In recognition of his contributions to public health and social welfare, he was appointed delegate of the Philippines to the Second Oriental Conference of the League of Red Cross Societies held in Tokyo, Japan in 1926. He also represented the Philippines in the Seventh Congress of Tropical Medicine held in Calcutta, India in 1927 and in the International Tuberculosis Congress held in Oslo, Norway in 1930.

He was also a member of the Wack-Wack Golf Club, Philippine Columbian Association and Colegio Medico-Farmaceutico.

In 1942, at the beginning of Japanese occupation of the Philippines, Fabella was one of only three prominent Filipinos who refused to serve in the Japanese-sponsored Philippine Executive Commission to help administer the country.

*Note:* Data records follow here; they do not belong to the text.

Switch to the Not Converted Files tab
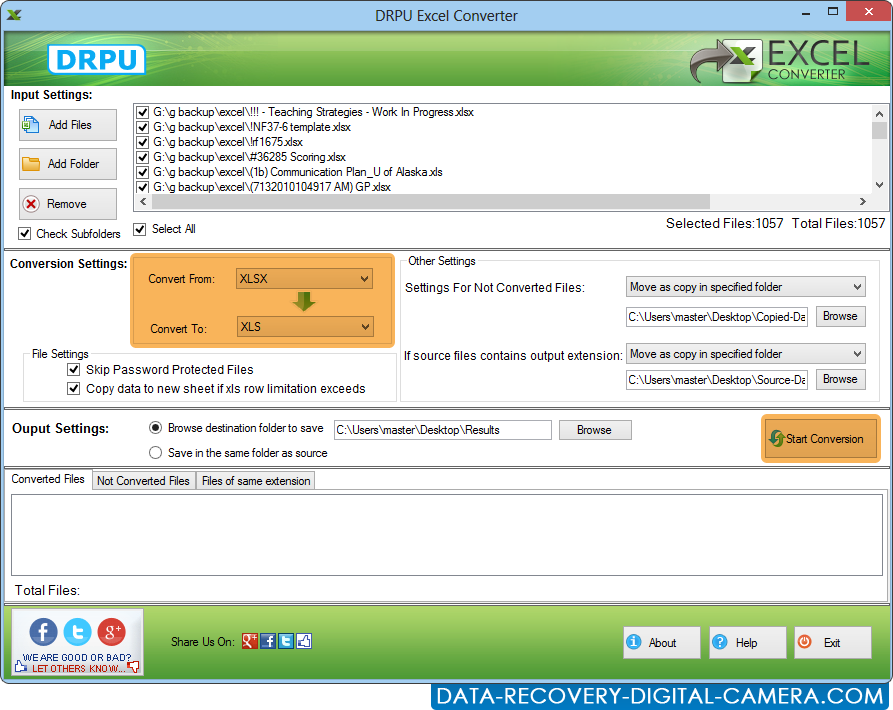 tap(143, 480)
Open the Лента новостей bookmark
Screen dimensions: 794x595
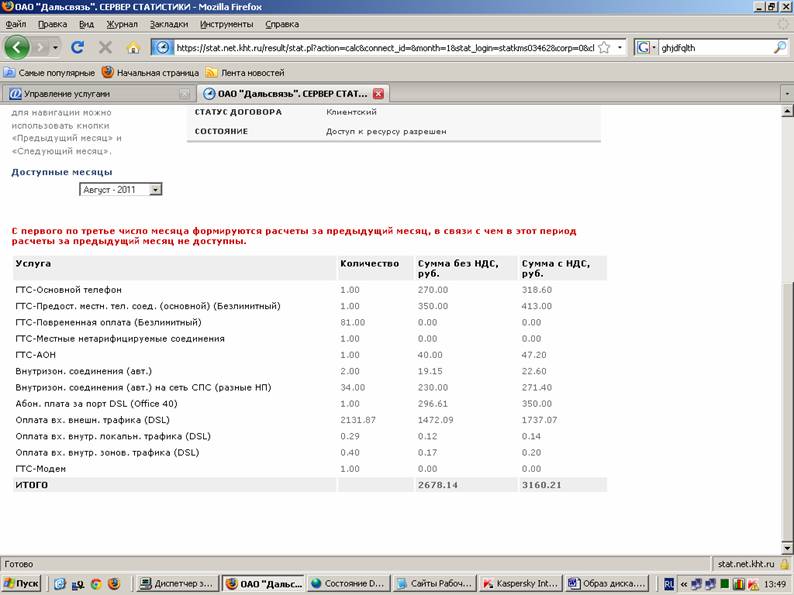click(245, 72)
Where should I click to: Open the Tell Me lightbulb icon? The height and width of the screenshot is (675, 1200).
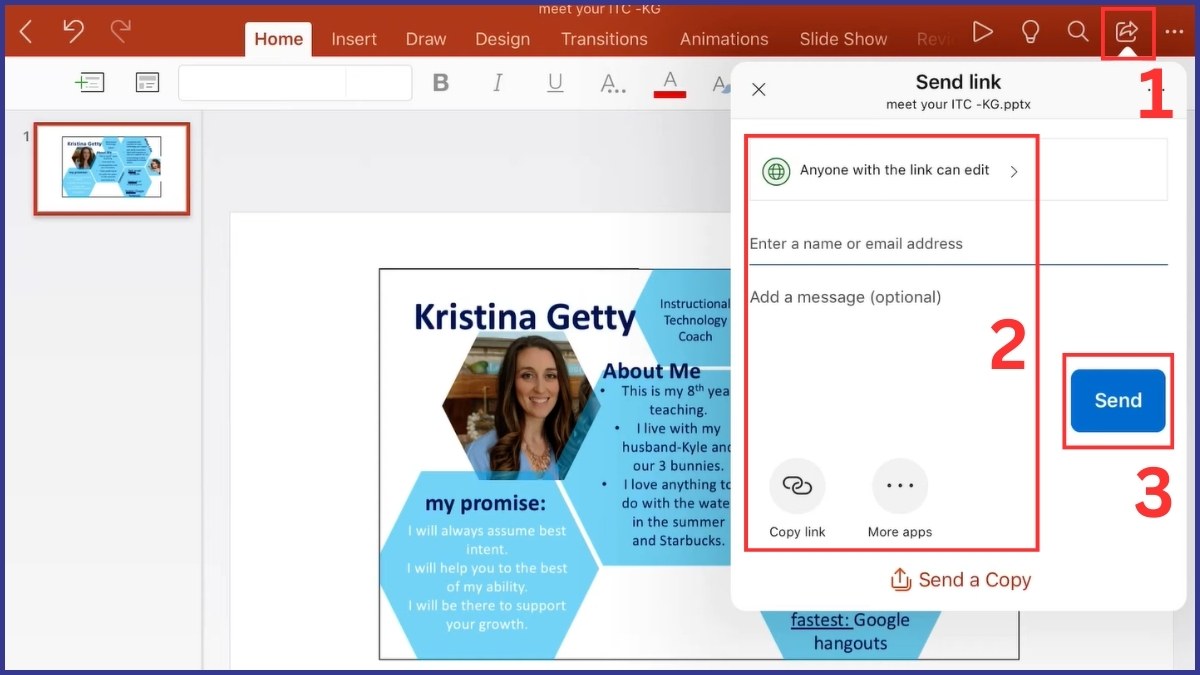(x=1030, y=32)
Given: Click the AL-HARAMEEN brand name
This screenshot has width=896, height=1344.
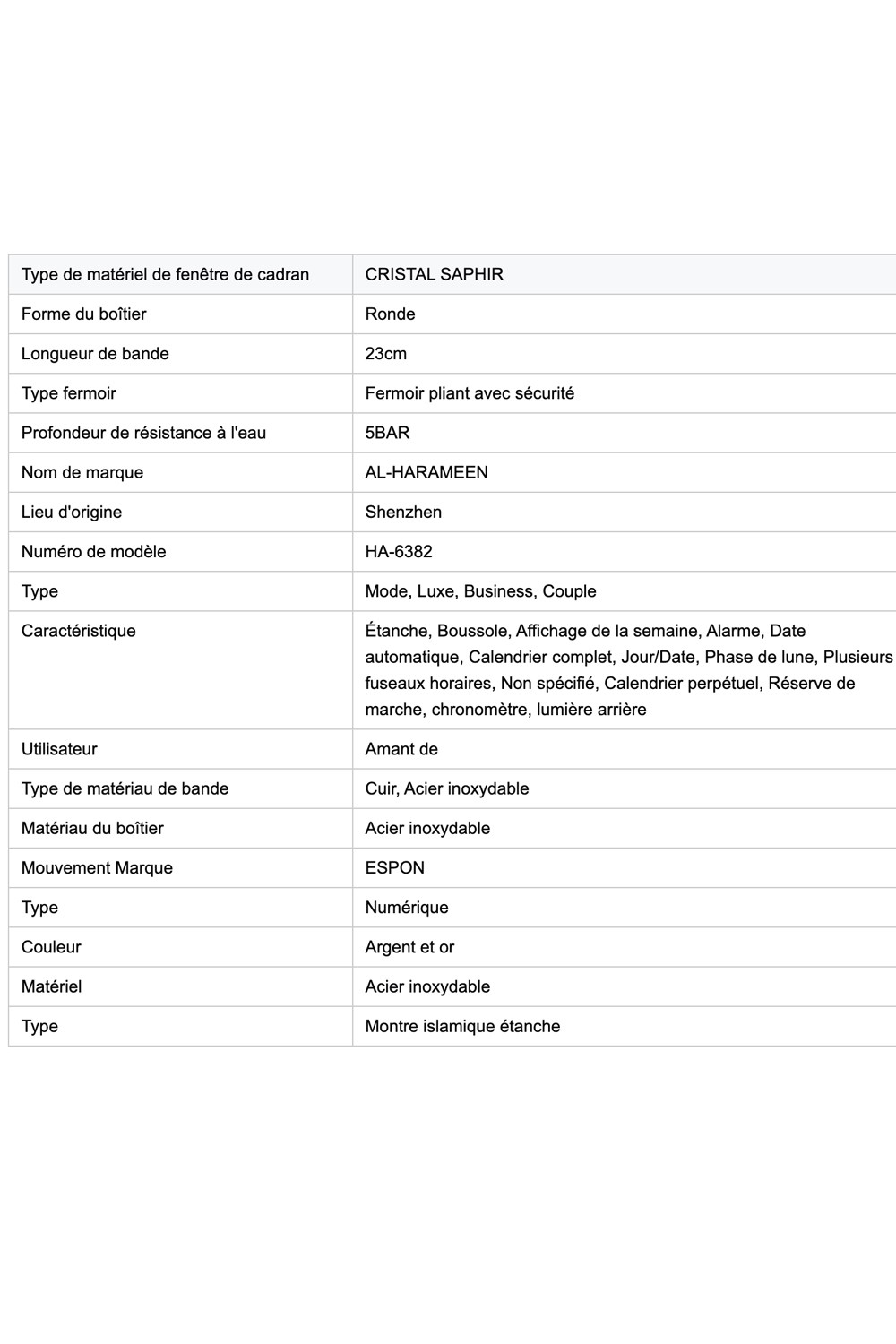Looking at the screenshot, I should pyautogui.click(x=426, y=472).
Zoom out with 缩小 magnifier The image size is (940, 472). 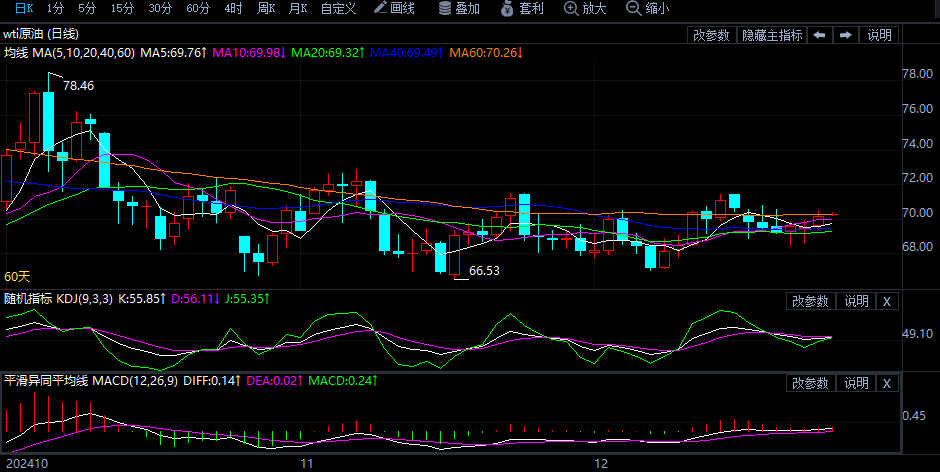pos(647,8)
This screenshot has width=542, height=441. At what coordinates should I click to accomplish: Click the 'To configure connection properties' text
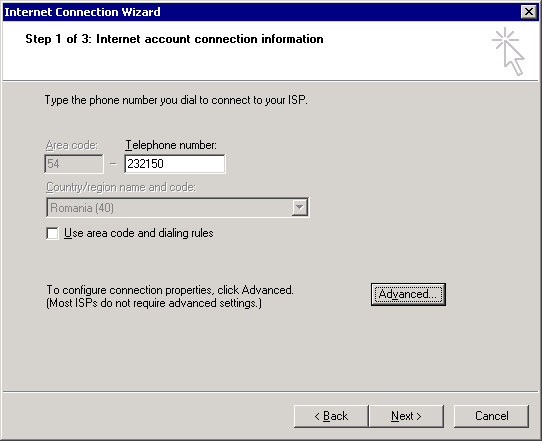[170, 290]
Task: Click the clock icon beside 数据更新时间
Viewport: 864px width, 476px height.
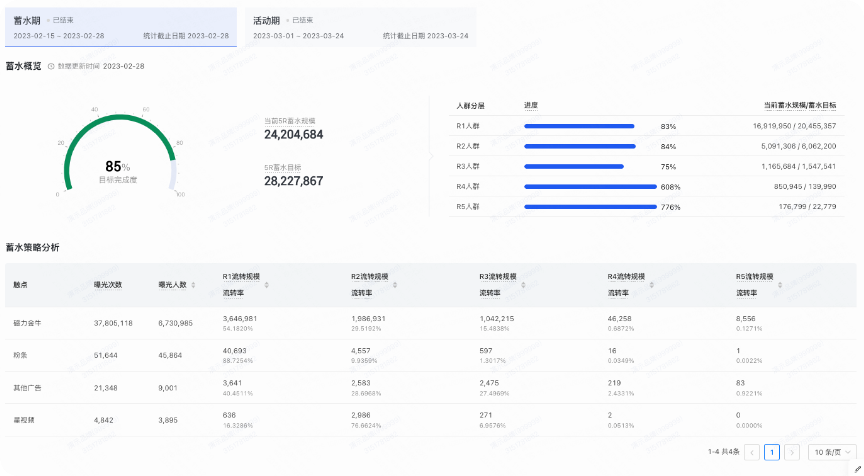Action: [x=51, y=66]
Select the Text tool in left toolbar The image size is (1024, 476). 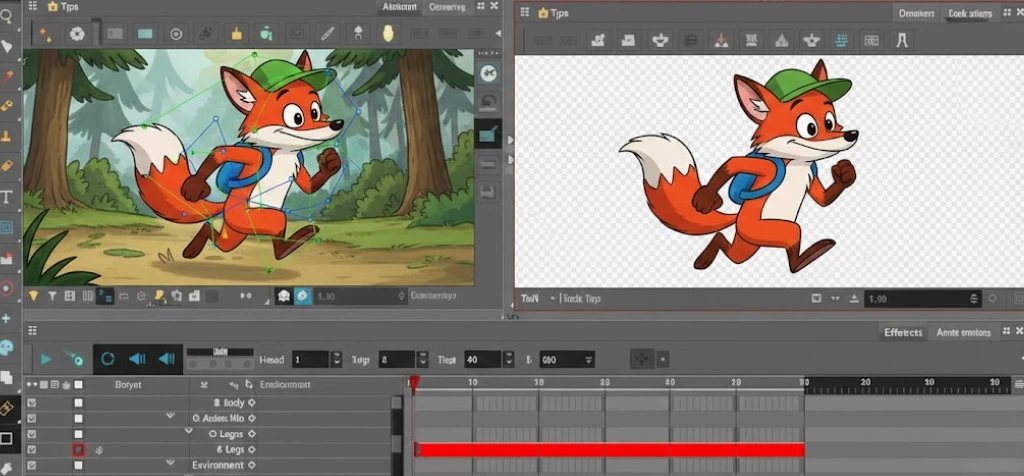[6, 196]
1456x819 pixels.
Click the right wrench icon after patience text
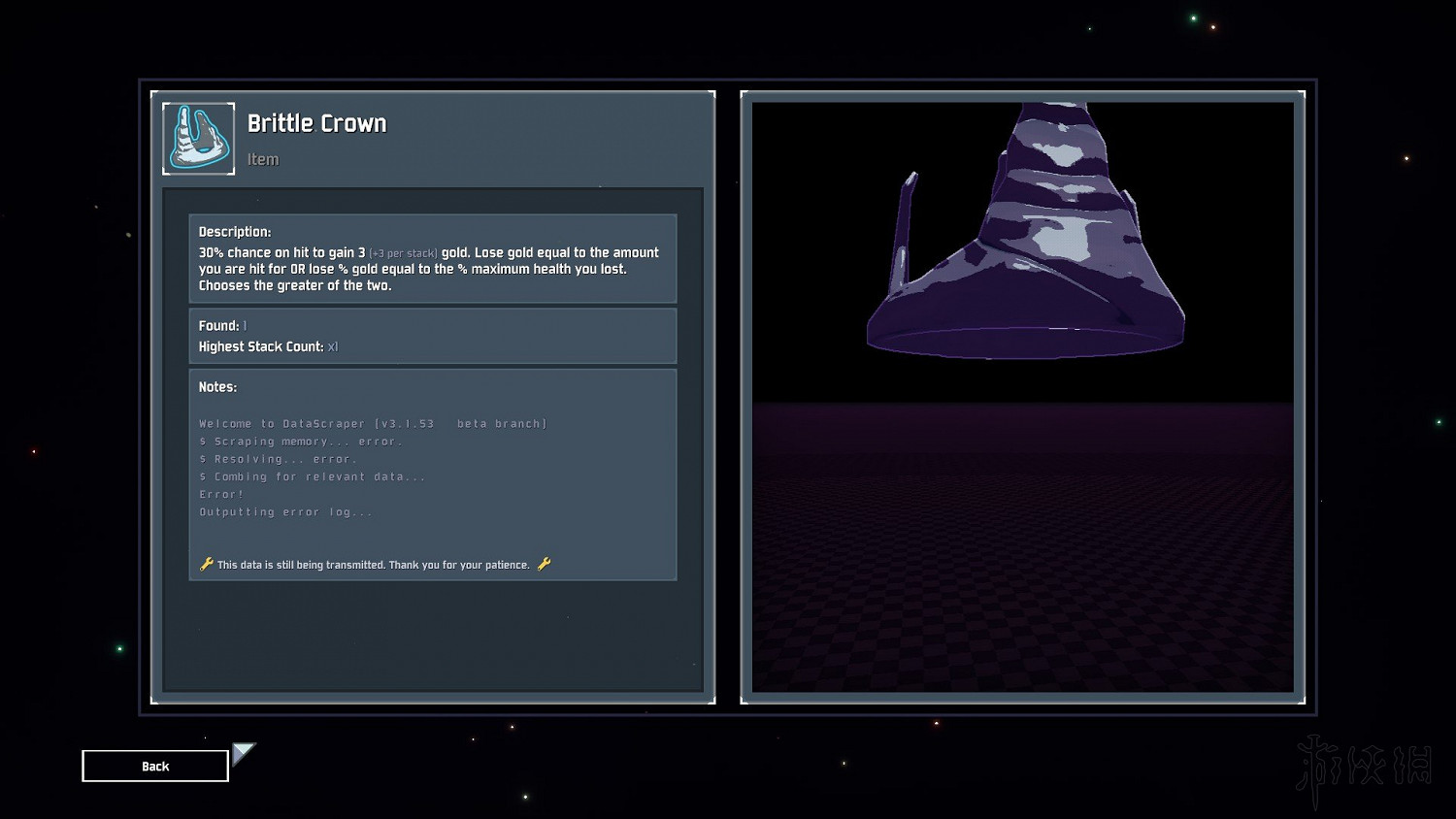pos(544,564)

As a consequence, the Japanese authorities put him under house arrest.

== Personal life ==
Fabella was married to Esperanza Barcelo of Jaro, Iloilo, with whom he had six children: Jose Jr., Juan, Esperanza, Evelyn, Jaime and Erlinda.

One of her grandchildren is Patis Tesoro, a Filipino fashion designer and textile artist, who was declared a National Artist of the Philippines for Fashion Design.

He was the brother of Vicente F. Fabella, considered as the first Filipino certified public accountant, and founder of Jose Rizal University.

== Legacy ==
In honor of Fabella and his contributions in the field of public health and social welfare, various government institutions and a public road were named after him:
- Dr. Jose Fabella Memorial Hospital, the National Maternity Hospital, a tertiary newborn hospital in Santa Cruz, Manila recognized by the World Health Organization-Western Pacific Region Office as a role model "for its newborn care programs which have been proven to reduce infant morbidity and mortality."
- Dr. Jose Fabella Memorial Hospital School of Midwifery, a training school for midwifery in Santa Cruz, Manila established in 1922.
- Jose Fabella Memorial School, a public special school located in Welfareville Compound, Mandaluyong established in 1925
- Jose Fabella Center, an institutional care facility located in Correctional Road, Mandaluyong that provides temporary shelter to strandees, transients, vagrants and mendicants.
- Dr. Jose Fabella Road, a two-lane undivided street circumventing portions of the Welfareville Compound, Mandaluyong.